Ein schwerer Brand hat in der Nacht in Thusis (Kanton Graubünden) ein Restaurant mit darüberliegenden Wohnungen vollständig zerstört. Mindestens fünf Personen werden vermisst, wie die Kantonspolizei Graubünden mitteilte. Die Löscharbeiten dauern an.
Ausgangslage und Einsatz
Nach ersten Erkenntnissen brach das Feuer im zweiten Stock des Gebäudes aus. Durch die starke Beschädigung des Treppenhauses kam es zum Einsturz, weshalb Feuerwehrleute das Dach mit einem Kran öffnen mussten, um an schwer zugängliche Bereiche zu gelangen und weiter löschen zu können. Rund 100 Einsatzkräfte verschiedener Feuerwehren waren vor Ort im Einsatz.

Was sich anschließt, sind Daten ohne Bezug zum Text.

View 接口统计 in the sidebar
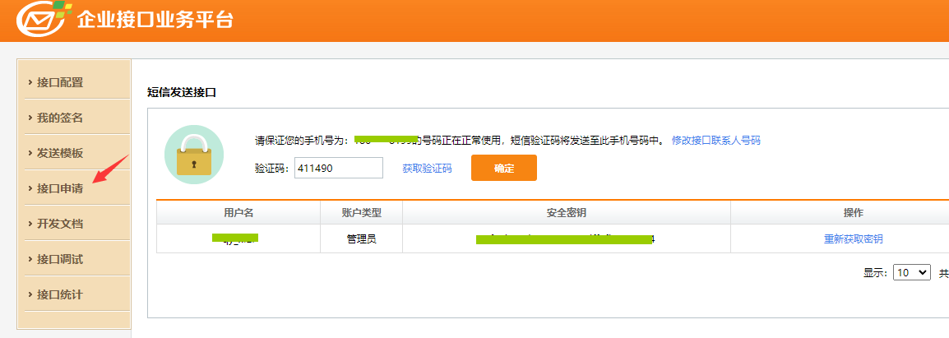949x338 pixels. click(60, 294)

Die Arbeiten dauern noch an.
Betroffene und Versorgung
Insgesamt konnten laut Mitteilung 14 Personen das Gebäude verlassen. Davon wurden acht Personen verletzt, zwei von ihnen erlitten schwere Verletzungen. Die betroffenen Personen wurden notfallmedizinisch durch Teams der Rettungen Mittelbünden, Chur, Schiers und Surselva sowie eine Rega-Crew versorgt und in die Spitäler in Chur, Thusis, Ilanz und Zürich gebracht.
Für die Betreuung von Betroffenen, Angehörigen und Einsatzkräften ist das Careteam Grischun mit vier Fachpersonen vor Ort. Die Gemeinde Thusis hat eine Unterkunft und Verpflegung für die Betroffenen organisiert.

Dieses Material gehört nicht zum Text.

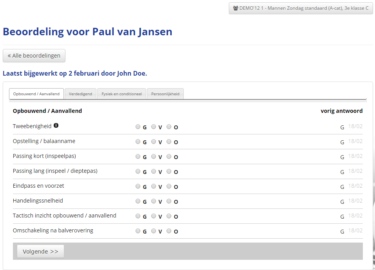Set Omschakeling na balverovering to V
Image resolution: width=375 pixels, height=270 pixels.
point(154,231)
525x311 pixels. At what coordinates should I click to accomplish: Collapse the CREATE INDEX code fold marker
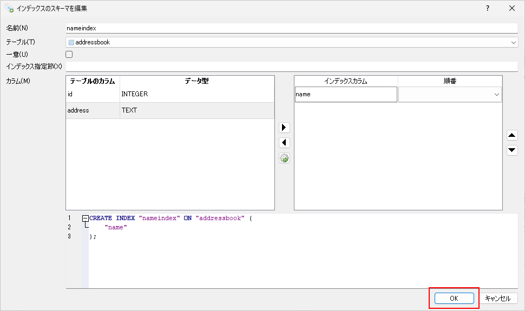point(85,218)
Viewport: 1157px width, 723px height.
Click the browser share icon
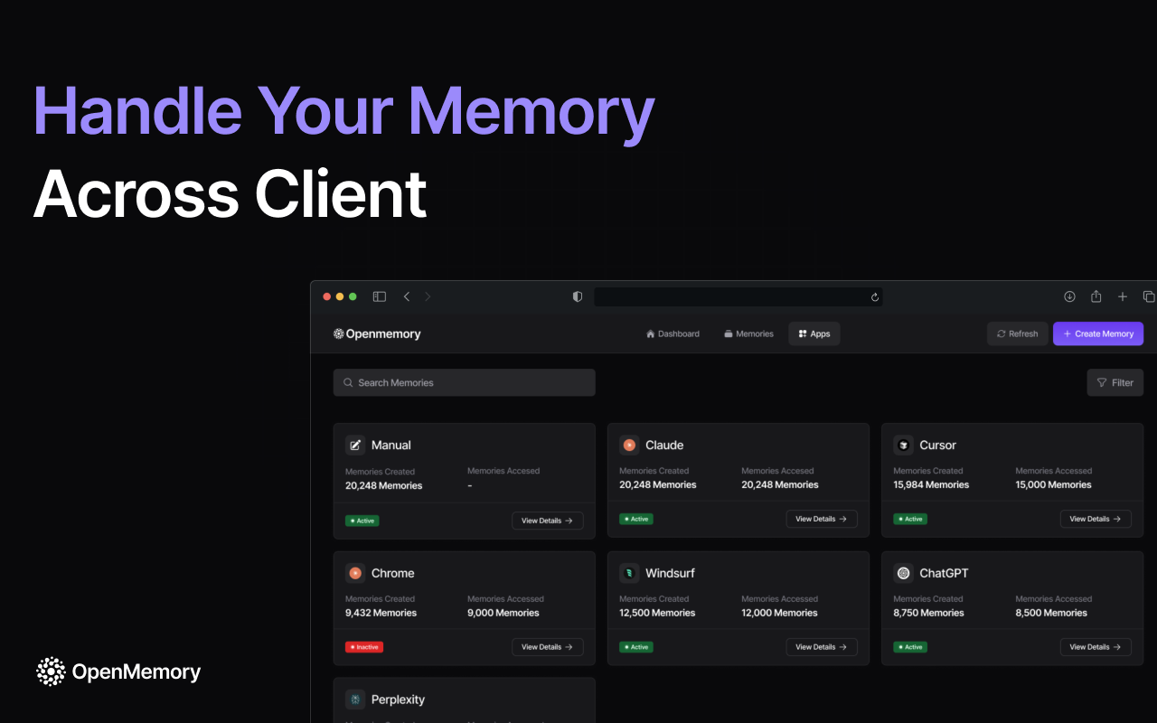1096,296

Ermittlungen zur Brandursache
Die Kantonspolizei Graubünden führt die Untersuchungen zur Brandursache zusammen mit der Staatsanwaltschaft. Eine Sprecherin erklärte, die Arbeiten vor Ort und die Abklärungen dauerten an; sie rechnet mit mehreren Tagen, bis weitere Erkenntnisse vorliegen.
Auswirkungen vor Ort
Die Szenerie in Thusis ist von grossen Materialschäden und starken Rauchspuren geprägt. Der Einsturz des Treppenhauses erschwerte die Einsatzarbeit und erforderte Spezialgerät. Die Sperrung von Bereichen rund um das Objekt sowie die andauernden Sicherungs- und Untersuchungsarbeiten werden die Situation für Anwohnerinnen und Anwohner in den kommenden Tagen prägen.
- Evakuierte Personen: 14
- Verletzte: 8 (davon 2 schwer)
- Vermisste: 5
- Einsatzkräfte: rund 100
- Betreuende Fachpersonen (Careteam Grischun): 4
| Kategorie | Anzahl |
|---|---|
| Evakuierte Personen | 14 |
| Verletzte | 8 (2 schwer) |
| Vermisste | 5 |
| Einsatzkräfte | ~100 |
Was jetzt wichtig ist
Die Ermittlungen zur Brandursache sind zentral. Für Angehörige und Betroffene steht die Betreuung durch spezialisierte Teams und die Gemeindeorganisation sicher. Die Behörden bitten die Bevölkerung, den Einsatzkräften vor Ort den Raum zu lassen und Medienanfragen an die Kantonspolizei zu richten, damit die Arbeit der Rettungskräfte nicht behindert wird.
Weitere Informationen sollen folgen, sobald die Polizei und die Staatsanwaltschaft Ergebnisse ihrer Untersuchungen vorlegen können. Bis dahin bleiben die unmittelbaren Bereiche um das betroffene Gebäude abgesperrt.
Die Lage in Thusis zeigt einmal mehr, wie schnell sich Wohn- und Geschäftsgebäude in innerörtlichen Lagen zu Gefahrenorten entwickeln können. Die kommenden Tage werden klären, wie viele Personen noch vermisst sind und wie gross das materielle wie auch emotionale Ausmass für die Betroffenen ist.
Die Redaktion von WE NEWS hält Sie über neue Erkenntnisse aus Thusis auf dem Laufenden.